Preston Tucker got the scoring started in the first inning, hitting a two-run home run to right. It wasn't a no-doubter like he has hit in his career, instead it came with two strikes and Tucker on his front foot. It was a towering ball that kept Rhode Island right fielder Kyle Borden drifting back towards the wall. He jumped and caught the ball, but it came out of his glove and went over the fence when he hit the wall.

"It was a changeup and not a terrible pitch with two strikes," Tucker said. "I hit it to the shortest part of the park, and fortunately it cleared the wall… kind of."

The big blow came when the Gators put a seven-spot on the board in the second inning.

It started with a play that defined the entire inning. Mike Zunino reached on a fielding error by the third baseman, and advanced to third when Rhode Island left fielder Jeff Cammans couldn't field the ball, and it bounced off his body to the right. Zunino scored when Tyler Thompson reached on an error by Rhode Island shortstop Mike LeBel. Josh Adams then lined a ball to left field and over Cammans' head, moving Thompson to third.

Zack Powers then tripled to right field when Cammans overran the ball and allowed it to sneak by him and into the left field corner, scoring Adams and Thompson.
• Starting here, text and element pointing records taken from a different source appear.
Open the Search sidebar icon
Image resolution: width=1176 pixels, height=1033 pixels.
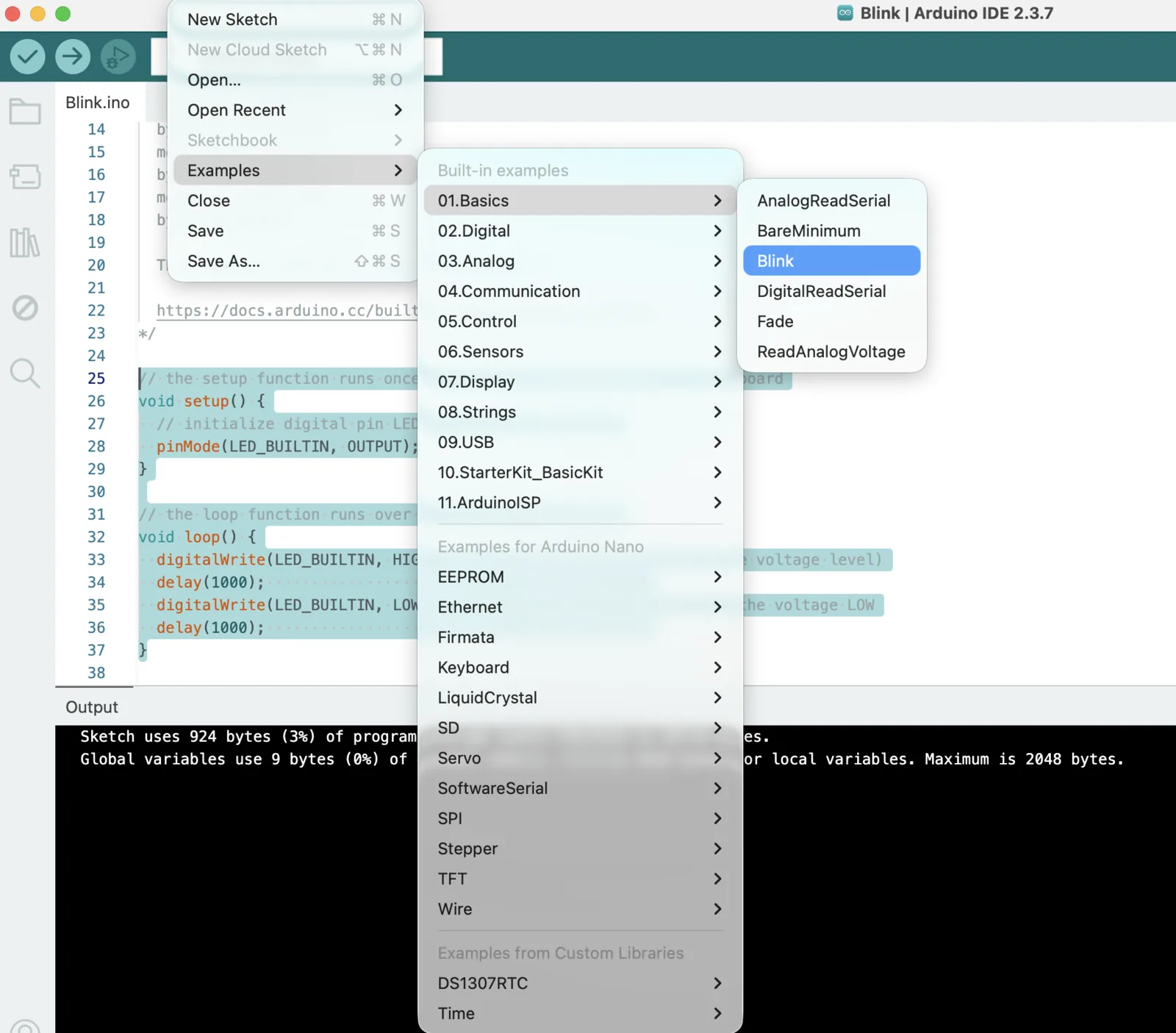pyautogui.click(x=25, y=373)
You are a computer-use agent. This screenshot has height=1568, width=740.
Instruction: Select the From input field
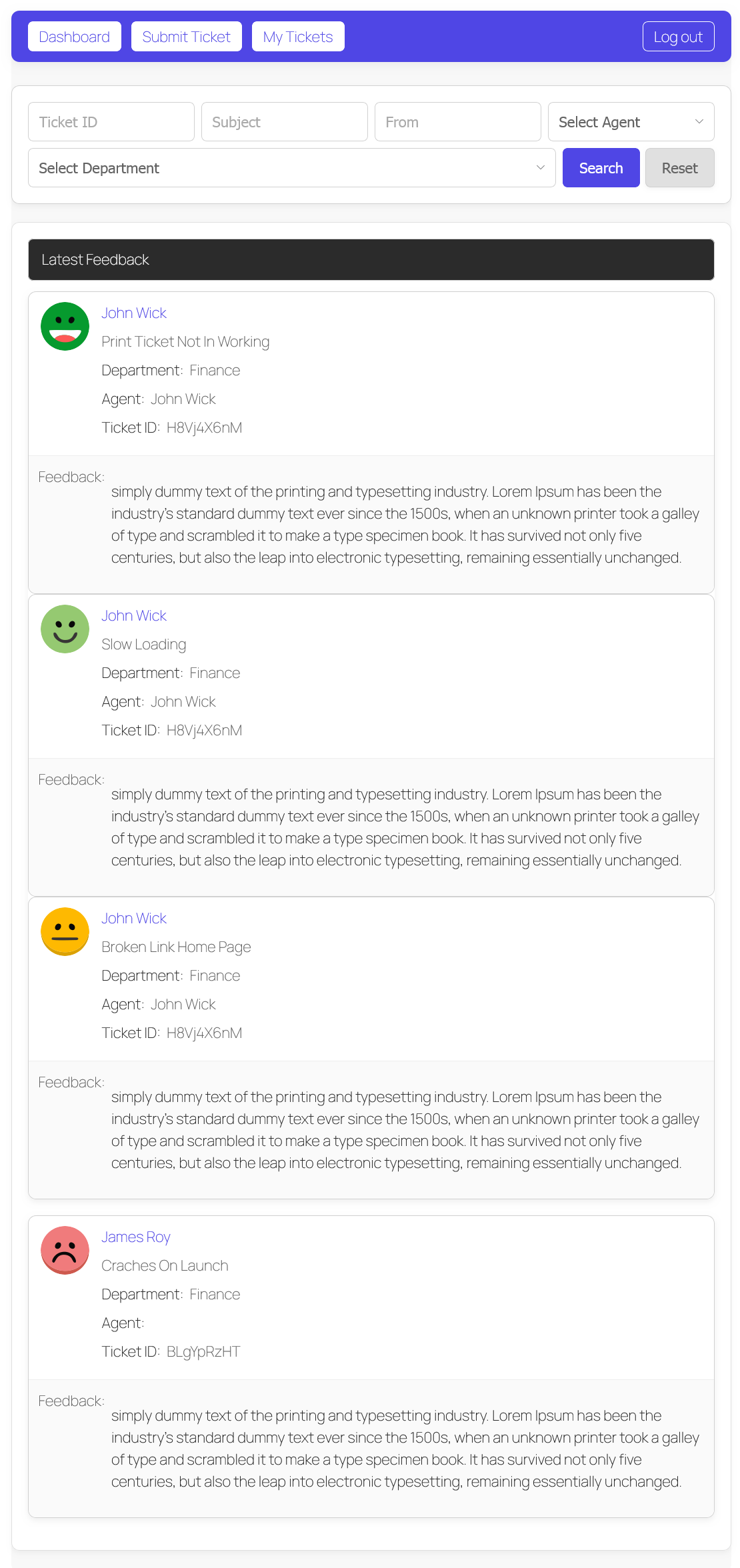pyautogui.click(x=458, y=122)

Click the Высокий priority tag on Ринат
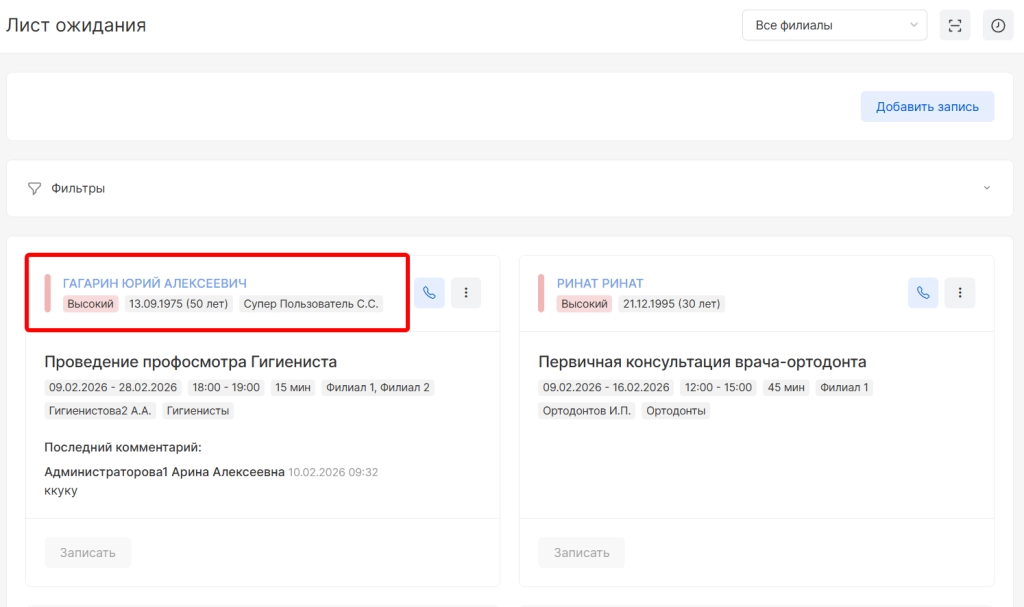[x=585, y=304]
Nolan Fontana then singled to right field, scoring Powers. Daniel Pigott hit a routine double play to third base, but Rhode Island second baseman Pat Fortunato couldn't handle a perfect throw and dropped it. Preston Tucker singled on the next pitch to load the bases.

Austin Maddox reached on a fielder's choice, where Rhode Island got the out at second base, but Fontana scored. After Maddox was picked off first base, Brian Johnson doubled to right-center field to score Pigott. After Zunino singled to shortstop, Thompson singled to left and scored Johnson.

Mercifully for Rhode Island, the inning came to an end after Florida sent 12 batters to the plate.

"It's going to happen rarely, but when it does, you have to take advantage of it," Fontana said. "You've got to put pressure on them. That's what happened, and it went our way. They were throwing strikes early in the count, and we put good swings on it. That was a big part of that inning."

Eight of nine Florida starters got a hit, with Daniel Pigott being the only one who did. It broke Pigott's 13-game hitting streak.

Freshman Keenan Kish closed the game with a scoreless ninth inning and striking out two batters in his first career appearance. The Florida dugout was unusually loud for the ninth inning with an eight-run lead, but it was because of the respect the players have for Kish.

"He works his tail off, and he's a guy that we're all behind," Fontana said. "He got his opportunity and did well. He's a great guy to be around. He's definitely one of our brothers, and a lot of us are putting him under our wing. I'm proud of him."

The Gators will go for the sweep on Sunday at 1 p.m. Florida sends freshman right-hander Karsten Whitson (2-0, 1.76) to the mound against Rhode Island senior left-hander Stephen Peterson (0-2, 8.59).